Мои показания (Марченко) - страница 148

Я решил проситься в санитары в хирургический корпус: здесь были маленькие комнатушки на двоих из хозобслуги, это все-таки огромное благо — после барака пожить почти в отдельной комнате (правда, мы жили там «нелегально», вся хозобслуга больничной зоны помещалась в особом бараке, и, когда являлась комиссия, нас спешно эвакуировали из наших комнатенок).

Сеник рекомендовал меня сестре-хозяйке. Та переговорила с главврачом, главврач ходатайствовал перед начальником режима — и я стал санитаром. Советы друзей оказались правильными: меня продолжали лечить и даже назначали какие-то уколы. Работа, хоть ее и хватало, меня не тяготила, моя мать работала уборщицей, и я еще мальчишкой привык ей помогать. Что было нелегко, так это топить печи. Дрова привозили такие, что в печку не лезли, а топора-то в зоне не полагается! Хоть зубами их перегрызай. Конечно, как и всегда, выход нашелся, добыл я себе топор. Но рубить во дворе, на виду, нельзя: топор есть, но надо делать вид, что его нет. Вот я залезу под крыльцо и, согнувшись, чуть не на коленях, рублю эти самые полешки украдкой — как будто для себя выгадываю, а не для того, чтобы больницу протопить.
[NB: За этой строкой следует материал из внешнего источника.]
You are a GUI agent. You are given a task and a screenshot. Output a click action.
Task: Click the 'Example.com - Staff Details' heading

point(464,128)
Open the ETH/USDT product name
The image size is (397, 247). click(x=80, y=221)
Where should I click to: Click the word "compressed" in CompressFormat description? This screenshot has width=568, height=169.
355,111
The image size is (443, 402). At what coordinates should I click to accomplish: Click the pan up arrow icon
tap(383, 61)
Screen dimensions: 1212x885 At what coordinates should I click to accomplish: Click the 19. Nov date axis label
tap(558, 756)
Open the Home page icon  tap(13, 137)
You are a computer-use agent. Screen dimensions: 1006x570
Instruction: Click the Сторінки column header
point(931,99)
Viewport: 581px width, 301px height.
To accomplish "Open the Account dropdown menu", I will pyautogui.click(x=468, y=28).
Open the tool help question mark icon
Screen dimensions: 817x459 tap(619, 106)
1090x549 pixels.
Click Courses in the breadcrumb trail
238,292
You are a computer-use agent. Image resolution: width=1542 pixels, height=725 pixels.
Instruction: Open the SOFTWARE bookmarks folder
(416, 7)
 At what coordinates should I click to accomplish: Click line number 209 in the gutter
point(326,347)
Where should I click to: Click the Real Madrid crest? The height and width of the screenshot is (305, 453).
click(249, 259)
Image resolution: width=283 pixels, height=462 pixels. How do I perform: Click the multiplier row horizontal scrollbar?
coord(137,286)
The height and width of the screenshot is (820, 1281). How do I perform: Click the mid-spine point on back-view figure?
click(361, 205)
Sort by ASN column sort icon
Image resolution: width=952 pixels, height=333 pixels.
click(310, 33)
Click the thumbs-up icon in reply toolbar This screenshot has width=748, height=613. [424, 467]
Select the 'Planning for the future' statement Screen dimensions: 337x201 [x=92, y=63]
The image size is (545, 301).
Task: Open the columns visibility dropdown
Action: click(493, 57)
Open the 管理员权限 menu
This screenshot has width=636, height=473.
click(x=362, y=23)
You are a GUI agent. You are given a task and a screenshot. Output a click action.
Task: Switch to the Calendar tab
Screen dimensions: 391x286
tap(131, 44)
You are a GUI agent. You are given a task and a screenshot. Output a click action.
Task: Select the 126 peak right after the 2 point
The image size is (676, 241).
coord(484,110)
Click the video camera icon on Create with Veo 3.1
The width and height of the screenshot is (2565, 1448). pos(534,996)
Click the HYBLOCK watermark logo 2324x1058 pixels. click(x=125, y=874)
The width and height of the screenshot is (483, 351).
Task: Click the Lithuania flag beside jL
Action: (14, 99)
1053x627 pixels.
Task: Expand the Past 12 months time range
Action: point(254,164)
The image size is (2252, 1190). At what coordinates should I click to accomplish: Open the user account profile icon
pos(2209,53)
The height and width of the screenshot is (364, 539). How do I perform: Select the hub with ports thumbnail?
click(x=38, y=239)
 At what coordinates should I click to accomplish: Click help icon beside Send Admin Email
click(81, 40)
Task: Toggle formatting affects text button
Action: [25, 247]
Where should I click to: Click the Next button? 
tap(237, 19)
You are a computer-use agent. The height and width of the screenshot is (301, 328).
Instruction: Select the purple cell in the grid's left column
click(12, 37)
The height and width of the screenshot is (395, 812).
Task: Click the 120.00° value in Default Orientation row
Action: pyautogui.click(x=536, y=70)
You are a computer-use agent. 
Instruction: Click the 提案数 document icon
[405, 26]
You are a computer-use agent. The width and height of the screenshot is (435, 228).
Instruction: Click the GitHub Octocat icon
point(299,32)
По штату у нас в хирургическом полагались два санитара. Меня взяли уже сверх штата, а потом пришлось взять еще двоих, один разделил обязанности с Сеником, другой — со мной. По списку мы числились больными, так что зарплату нам вообще не начисляли, мы работали только за лечение, питание получали как больные. Больные в нашем корпусе тоже помаленьку работали: кто вызовется посуду мыть, кто в уборке помогает; чуть только состояние позволит — так и просят какую-нибудь работенку. Это, конечно, не от нечего делать, а за лишнюю миску баланды, за хлеб: пойдет санитар на кухню, выпросит, отдаст тому, кто ему помогал.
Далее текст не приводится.